Ryan Reynolds Explains Why 'Green Lantern' Failed Where 'Deadpool' Succeeded
The list of actors who've played superheroes is long, and getting longer seemingly every day. But the subset of actors who've played multiple superheroes is still pretty small. One who belongs to that exclusive club is Ryan Reynolds, who played Deadpool in X-Men Origins: Wolverine, then Green Lantern in Green Lantern, and then Deadpool again in Deadpool.
That last film was the one where he finally struck gold. Deadpool fared better than Green Lantern by every metric, earning far stronger reviews and grossing way more at the box office. So what went right? Why did Deadpool soar where Green Lantern had stumbled? Reynolds has some thoughts on that front.
Reynolds reflected on the difference between Deadpool and Green Lantern in a chat with Entertainment Weekly:
Well it's simple: Deadpool always knew what it was. With Green Lantern, I don't think anyone ever figured out exactly what it was. That isn't to say the hundreds of men and women didn't work their fingers to the bone to make it as good as possible. It also fell victim to the process in Hollywood which is like poster first, release date second, script last. At the time, it was a huge opportunity for me so I was excited to try and take part in it.

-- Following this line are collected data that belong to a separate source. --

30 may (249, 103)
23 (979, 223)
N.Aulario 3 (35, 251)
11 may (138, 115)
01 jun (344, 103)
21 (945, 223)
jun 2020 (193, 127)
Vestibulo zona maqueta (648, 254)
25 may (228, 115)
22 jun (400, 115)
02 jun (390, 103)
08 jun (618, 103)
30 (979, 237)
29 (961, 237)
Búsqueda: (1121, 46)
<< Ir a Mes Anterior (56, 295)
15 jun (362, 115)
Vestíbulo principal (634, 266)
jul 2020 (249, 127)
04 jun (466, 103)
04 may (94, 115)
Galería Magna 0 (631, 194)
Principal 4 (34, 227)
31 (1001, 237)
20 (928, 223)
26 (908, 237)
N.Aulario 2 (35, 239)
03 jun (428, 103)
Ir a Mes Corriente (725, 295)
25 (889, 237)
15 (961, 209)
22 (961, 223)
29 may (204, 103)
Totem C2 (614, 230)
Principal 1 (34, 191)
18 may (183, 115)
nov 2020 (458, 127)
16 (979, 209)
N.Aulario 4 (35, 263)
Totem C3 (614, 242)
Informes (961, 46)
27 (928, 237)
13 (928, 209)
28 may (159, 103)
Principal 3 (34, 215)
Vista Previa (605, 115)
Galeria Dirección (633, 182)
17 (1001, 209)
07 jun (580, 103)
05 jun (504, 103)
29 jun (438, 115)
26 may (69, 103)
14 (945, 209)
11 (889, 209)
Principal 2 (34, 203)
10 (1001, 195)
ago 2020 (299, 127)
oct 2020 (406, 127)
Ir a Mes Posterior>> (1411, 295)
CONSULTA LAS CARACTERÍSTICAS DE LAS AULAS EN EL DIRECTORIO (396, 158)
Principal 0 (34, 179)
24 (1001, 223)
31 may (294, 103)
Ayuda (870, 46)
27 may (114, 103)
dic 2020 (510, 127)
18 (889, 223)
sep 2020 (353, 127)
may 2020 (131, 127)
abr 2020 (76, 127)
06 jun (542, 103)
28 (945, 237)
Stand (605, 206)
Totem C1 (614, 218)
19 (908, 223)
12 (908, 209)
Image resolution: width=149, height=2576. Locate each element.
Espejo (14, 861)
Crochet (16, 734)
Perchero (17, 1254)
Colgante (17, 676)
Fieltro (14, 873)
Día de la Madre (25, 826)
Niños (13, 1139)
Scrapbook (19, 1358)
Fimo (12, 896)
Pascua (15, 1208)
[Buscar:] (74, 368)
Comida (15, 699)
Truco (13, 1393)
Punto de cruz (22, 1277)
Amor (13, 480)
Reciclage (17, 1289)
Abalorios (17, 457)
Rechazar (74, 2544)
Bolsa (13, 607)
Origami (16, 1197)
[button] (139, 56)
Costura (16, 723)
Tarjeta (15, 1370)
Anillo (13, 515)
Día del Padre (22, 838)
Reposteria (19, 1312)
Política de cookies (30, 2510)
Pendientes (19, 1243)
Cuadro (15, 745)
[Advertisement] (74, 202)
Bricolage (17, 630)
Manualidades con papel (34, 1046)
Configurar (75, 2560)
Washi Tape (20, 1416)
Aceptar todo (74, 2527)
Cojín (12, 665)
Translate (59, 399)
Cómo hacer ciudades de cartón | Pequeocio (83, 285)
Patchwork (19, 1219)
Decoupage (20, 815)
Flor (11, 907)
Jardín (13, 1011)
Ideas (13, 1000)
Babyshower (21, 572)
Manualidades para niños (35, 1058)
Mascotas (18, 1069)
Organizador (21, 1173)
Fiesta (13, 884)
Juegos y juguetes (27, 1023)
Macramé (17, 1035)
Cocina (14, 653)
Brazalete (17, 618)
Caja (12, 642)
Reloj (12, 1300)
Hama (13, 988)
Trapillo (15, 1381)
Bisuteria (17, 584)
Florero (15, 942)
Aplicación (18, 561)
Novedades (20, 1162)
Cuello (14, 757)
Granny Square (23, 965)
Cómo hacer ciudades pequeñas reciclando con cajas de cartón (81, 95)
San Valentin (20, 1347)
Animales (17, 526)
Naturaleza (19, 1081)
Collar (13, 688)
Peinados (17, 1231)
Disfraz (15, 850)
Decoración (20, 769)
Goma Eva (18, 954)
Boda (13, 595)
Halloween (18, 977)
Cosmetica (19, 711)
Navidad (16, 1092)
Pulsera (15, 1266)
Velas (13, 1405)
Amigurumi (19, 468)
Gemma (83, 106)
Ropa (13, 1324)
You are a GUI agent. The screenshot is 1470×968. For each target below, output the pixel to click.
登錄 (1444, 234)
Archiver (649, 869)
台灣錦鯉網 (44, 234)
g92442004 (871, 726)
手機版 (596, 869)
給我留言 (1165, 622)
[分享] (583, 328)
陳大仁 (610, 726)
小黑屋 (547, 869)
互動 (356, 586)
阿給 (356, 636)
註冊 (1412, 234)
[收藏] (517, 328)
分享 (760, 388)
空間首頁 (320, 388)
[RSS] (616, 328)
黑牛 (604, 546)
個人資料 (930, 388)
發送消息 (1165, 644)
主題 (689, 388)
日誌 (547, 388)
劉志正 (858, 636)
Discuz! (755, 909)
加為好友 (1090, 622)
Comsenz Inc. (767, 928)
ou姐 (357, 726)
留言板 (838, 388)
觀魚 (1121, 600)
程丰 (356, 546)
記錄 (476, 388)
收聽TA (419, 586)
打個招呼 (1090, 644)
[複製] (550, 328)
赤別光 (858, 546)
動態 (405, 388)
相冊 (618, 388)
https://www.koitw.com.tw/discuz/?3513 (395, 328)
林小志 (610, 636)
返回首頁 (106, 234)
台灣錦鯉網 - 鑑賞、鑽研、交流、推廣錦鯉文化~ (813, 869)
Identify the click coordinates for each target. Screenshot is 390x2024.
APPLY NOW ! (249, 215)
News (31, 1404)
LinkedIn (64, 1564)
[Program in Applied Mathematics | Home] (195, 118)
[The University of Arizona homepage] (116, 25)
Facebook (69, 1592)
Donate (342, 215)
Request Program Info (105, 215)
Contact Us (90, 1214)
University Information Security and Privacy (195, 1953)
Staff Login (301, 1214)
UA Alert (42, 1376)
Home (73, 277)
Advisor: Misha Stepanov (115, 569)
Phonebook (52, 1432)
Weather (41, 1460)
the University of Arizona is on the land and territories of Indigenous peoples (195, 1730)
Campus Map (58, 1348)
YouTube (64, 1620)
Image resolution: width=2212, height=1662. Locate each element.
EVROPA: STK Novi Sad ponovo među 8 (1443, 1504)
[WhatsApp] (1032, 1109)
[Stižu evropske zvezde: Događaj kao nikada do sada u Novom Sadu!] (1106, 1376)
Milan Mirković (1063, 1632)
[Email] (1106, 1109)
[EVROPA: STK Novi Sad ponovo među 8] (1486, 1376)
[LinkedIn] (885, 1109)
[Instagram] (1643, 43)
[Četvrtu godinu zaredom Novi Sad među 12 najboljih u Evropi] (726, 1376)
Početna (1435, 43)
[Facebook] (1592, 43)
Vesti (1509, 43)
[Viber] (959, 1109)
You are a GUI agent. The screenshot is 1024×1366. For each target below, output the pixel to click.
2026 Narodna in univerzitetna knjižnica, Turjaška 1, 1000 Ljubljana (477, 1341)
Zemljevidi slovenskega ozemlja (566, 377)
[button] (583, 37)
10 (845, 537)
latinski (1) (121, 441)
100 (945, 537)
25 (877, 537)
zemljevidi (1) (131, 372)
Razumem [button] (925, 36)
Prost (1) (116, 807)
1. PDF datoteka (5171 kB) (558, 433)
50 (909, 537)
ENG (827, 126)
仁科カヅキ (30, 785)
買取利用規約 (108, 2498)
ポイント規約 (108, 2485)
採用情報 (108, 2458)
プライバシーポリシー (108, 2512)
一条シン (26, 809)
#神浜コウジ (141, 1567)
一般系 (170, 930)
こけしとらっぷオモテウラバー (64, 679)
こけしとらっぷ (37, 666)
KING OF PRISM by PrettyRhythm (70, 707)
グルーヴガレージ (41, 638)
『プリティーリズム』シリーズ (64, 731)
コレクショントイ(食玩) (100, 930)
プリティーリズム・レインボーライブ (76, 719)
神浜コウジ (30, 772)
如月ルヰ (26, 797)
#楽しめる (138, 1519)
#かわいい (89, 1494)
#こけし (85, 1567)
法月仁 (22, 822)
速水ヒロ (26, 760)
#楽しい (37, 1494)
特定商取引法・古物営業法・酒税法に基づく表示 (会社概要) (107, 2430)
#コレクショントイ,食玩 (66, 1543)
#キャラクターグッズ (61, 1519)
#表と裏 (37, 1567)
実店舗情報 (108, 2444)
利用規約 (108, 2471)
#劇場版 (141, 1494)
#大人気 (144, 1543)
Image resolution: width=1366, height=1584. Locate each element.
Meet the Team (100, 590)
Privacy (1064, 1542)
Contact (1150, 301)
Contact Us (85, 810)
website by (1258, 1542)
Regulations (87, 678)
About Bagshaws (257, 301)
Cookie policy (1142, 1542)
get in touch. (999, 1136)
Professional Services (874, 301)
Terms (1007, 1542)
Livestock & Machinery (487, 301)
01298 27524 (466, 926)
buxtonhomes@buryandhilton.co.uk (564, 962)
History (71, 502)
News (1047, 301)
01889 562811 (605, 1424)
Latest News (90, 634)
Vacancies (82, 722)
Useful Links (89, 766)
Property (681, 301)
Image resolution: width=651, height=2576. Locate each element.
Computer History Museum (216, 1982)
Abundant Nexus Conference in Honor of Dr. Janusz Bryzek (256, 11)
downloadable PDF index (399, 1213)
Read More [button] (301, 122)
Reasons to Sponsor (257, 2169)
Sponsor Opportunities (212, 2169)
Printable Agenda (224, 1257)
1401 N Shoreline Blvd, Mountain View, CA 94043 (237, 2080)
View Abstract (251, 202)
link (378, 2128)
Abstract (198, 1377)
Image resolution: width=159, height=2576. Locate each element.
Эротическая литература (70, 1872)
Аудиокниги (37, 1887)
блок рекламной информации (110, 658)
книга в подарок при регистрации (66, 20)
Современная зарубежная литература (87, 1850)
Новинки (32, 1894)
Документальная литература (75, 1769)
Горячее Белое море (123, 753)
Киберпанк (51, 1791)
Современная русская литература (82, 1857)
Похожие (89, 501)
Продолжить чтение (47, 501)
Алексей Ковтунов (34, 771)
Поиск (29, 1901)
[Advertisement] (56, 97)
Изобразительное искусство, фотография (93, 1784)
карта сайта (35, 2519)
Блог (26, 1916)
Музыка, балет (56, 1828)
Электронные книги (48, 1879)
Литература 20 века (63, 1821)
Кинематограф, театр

"Deadpool always knew what it was" feels like a pretty good summary of what worked so well about that movie. In an increasingly crowded field of superhero movies, Deadpool stood out with its R-rated violence, its crude humor, and its winking self-awareness. It might not have been for everyone, but that's what was so refreshing about it. Deadpool felt like a blockbuster that came from a single distinct vision, rather than one that had been rushed through production by a committee.
Some of that surely stemmed Deadpool being a long-simmering passion project for Reynolds and his team. He'd been trying to get the Deadpool movie of his dreams off the ground for years, since even before he switched over to Green Lantern. As a matter of fact, Reynolds revealed, he made one more attempt in between X-Men Origins: Wolverine and Green Lantern:
I did however write a letter to Fox right before I had to decide whether or not I was gonna do Green Lantern. I asked one last time sort of like the groom standing at the alter, 'Will you please be my wife?' and they said they couldn't pull the trigger on Deadpool. For too many reasons too boring to illustrate, it just didn't work.
In the end, of course, it all worked out for Reynolds. Green Lantern's failure meant it never got a sequel, which meant Reynolds was free to make the Deadpool movie he'd always wanted to make – Green Lantern jokes and all.